[WHAT IS EXPECTED]:
Among the entries below, please repeat exactly and only the lines from the line containing "Given: Click the help question mark icon" to the line containing "Given: Click the browser home icon", both lines included.

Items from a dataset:

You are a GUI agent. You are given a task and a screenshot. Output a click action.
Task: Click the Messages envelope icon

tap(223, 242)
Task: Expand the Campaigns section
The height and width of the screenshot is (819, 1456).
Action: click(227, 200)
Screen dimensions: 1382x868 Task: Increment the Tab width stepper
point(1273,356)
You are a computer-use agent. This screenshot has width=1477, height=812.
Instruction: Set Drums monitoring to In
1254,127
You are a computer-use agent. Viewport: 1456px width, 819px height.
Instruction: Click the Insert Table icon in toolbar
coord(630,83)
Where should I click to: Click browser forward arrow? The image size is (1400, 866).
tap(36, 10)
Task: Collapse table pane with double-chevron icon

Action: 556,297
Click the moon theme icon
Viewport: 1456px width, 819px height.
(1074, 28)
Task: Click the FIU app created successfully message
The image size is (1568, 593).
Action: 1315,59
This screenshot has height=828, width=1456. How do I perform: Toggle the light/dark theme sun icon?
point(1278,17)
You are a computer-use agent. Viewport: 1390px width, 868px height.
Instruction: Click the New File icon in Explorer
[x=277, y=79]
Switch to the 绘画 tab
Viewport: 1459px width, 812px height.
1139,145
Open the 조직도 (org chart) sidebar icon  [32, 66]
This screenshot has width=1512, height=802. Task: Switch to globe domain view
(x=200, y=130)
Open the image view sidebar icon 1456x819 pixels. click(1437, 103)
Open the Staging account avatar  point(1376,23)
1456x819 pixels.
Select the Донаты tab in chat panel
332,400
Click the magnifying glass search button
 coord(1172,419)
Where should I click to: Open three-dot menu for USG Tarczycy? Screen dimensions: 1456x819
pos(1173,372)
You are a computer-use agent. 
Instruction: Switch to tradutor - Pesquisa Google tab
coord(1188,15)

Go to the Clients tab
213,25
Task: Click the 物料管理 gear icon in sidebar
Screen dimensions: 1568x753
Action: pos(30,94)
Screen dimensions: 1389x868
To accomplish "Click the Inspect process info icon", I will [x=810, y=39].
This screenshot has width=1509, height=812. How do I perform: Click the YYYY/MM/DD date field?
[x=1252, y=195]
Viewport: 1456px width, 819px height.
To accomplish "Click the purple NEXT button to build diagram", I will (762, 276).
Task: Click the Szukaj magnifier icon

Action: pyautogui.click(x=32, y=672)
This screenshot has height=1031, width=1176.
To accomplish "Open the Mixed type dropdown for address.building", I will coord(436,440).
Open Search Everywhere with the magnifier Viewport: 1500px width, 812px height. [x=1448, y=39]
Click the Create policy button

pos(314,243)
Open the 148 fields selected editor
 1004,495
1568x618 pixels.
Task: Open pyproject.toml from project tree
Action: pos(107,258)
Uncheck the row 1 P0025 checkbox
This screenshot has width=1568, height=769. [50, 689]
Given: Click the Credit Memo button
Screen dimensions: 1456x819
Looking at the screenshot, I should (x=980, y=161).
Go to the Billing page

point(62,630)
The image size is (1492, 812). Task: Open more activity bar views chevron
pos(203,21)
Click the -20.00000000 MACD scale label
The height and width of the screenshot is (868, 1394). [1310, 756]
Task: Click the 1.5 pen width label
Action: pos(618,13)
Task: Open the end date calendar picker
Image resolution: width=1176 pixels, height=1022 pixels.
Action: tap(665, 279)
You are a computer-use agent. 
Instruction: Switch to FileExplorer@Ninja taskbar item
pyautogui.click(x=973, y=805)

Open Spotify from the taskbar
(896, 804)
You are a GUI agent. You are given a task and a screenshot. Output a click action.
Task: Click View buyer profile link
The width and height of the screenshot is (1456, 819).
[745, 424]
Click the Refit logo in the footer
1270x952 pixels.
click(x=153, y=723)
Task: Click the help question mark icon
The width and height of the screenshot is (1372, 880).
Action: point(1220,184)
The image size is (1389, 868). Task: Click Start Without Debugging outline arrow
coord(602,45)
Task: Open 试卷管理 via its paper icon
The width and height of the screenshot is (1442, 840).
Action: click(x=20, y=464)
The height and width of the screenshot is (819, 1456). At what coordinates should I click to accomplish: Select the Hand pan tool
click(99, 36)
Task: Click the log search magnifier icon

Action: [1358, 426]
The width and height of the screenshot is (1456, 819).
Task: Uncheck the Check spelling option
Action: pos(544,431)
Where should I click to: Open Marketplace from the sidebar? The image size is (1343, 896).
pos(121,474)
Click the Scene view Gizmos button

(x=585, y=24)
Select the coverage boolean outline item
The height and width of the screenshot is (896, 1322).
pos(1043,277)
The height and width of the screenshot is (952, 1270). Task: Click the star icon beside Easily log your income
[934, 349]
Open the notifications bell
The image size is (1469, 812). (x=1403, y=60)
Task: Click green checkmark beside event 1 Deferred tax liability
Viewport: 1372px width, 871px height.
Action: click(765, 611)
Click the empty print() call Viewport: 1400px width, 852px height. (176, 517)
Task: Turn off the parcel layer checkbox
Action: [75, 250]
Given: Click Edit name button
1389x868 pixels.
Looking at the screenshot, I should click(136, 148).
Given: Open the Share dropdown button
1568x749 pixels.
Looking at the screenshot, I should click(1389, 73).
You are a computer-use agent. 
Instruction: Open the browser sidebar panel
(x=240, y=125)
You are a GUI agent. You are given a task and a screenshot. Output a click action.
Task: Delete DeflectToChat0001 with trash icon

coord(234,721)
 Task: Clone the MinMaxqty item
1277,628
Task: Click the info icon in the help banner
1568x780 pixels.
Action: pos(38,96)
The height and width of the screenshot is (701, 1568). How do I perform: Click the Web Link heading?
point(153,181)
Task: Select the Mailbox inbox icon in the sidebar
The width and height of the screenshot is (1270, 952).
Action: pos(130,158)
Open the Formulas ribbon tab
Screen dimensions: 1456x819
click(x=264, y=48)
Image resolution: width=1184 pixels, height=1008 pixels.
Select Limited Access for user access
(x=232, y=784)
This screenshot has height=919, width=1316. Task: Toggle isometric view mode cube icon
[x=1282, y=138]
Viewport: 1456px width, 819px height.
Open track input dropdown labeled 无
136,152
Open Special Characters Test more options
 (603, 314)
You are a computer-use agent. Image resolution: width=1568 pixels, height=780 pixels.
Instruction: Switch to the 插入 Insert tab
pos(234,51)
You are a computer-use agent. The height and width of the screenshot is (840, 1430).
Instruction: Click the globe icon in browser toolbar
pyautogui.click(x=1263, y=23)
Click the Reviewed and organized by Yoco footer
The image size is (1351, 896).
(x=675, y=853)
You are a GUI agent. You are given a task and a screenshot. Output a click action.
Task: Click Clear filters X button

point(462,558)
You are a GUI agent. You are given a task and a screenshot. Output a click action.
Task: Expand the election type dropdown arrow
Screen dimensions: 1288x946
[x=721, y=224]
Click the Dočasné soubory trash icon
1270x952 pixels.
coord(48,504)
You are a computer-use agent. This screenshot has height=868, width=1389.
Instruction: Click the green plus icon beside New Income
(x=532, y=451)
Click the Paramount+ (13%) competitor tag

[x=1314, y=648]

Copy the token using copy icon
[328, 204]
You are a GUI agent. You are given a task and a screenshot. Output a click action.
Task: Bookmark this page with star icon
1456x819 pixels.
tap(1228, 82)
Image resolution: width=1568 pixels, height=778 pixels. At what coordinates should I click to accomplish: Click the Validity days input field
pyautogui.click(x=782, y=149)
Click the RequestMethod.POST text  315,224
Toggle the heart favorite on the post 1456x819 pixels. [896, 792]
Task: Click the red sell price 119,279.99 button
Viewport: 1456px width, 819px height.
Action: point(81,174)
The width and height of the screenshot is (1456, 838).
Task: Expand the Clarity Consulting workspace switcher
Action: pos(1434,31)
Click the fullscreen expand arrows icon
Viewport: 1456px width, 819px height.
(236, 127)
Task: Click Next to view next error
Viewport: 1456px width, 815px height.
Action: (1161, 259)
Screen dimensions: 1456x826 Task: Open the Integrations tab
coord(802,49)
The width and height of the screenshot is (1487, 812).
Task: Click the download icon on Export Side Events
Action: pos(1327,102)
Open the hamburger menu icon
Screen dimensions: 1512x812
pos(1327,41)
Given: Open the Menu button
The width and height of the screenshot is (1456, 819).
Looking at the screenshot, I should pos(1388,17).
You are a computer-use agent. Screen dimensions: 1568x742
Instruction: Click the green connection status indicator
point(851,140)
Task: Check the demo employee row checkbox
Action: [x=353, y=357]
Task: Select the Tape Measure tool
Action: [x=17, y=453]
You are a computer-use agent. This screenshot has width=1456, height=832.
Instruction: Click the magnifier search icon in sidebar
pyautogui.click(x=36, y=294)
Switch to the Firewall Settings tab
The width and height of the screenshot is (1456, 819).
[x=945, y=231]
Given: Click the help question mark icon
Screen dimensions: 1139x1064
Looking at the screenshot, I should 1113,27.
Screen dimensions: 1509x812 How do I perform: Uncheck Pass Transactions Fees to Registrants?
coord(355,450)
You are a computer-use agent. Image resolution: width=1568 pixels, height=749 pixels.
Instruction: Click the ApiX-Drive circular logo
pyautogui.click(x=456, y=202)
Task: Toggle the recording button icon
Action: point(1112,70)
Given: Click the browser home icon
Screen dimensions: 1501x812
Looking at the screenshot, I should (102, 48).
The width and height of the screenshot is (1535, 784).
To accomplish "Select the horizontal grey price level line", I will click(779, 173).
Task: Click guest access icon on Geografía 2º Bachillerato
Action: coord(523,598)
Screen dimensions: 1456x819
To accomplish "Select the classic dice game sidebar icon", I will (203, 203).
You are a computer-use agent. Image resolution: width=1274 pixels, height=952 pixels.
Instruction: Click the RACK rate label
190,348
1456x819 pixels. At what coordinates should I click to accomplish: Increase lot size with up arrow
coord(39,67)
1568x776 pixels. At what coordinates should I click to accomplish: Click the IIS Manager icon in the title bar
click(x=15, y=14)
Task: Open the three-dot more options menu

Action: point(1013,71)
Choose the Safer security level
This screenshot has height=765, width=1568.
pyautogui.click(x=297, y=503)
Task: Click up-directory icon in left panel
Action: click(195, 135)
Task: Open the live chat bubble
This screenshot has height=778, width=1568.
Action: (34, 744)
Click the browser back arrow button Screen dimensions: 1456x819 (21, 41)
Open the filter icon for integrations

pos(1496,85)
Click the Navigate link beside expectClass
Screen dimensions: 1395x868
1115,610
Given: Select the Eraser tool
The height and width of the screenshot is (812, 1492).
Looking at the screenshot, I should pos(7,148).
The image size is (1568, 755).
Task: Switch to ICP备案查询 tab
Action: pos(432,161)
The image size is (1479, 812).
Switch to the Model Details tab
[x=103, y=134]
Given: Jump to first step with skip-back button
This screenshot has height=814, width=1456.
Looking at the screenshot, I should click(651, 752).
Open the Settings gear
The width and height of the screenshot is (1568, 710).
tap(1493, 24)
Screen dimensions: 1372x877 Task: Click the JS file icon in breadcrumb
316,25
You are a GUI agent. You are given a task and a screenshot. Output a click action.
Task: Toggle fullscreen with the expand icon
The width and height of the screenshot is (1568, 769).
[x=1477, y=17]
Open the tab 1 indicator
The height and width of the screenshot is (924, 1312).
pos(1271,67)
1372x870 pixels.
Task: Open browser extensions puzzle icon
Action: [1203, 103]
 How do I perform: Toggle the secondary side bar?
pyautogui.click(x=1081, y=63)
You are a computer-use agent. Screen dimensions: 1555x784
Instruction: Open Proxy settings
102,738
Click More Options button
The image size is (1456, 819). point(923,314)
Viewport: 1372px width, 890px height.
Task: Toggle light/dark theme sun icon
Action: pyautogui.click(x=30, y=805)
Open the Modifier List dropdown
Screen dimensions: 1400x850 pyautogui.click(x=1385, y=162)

[TASK OUTPUT]:
Given: Click the help question mark icon
Screen dimensions: 1139x1064
Looking at the screenshot, I should 1113,27.
Screen dimensions: 1509x812 How do I perform: Uncheck Pass Transactions Fees to Registrants?
coord(355,450)
You are a computer-use agent. Image resolution: width=1568 pixels, height=749 pixels.
Instruction: Click the ApiX-Drive circular logo
pyautogui.click(x=456, y=202)
Task: Toggle the recording button icon
Action: point(1112,70)
Given: Click the browser home icon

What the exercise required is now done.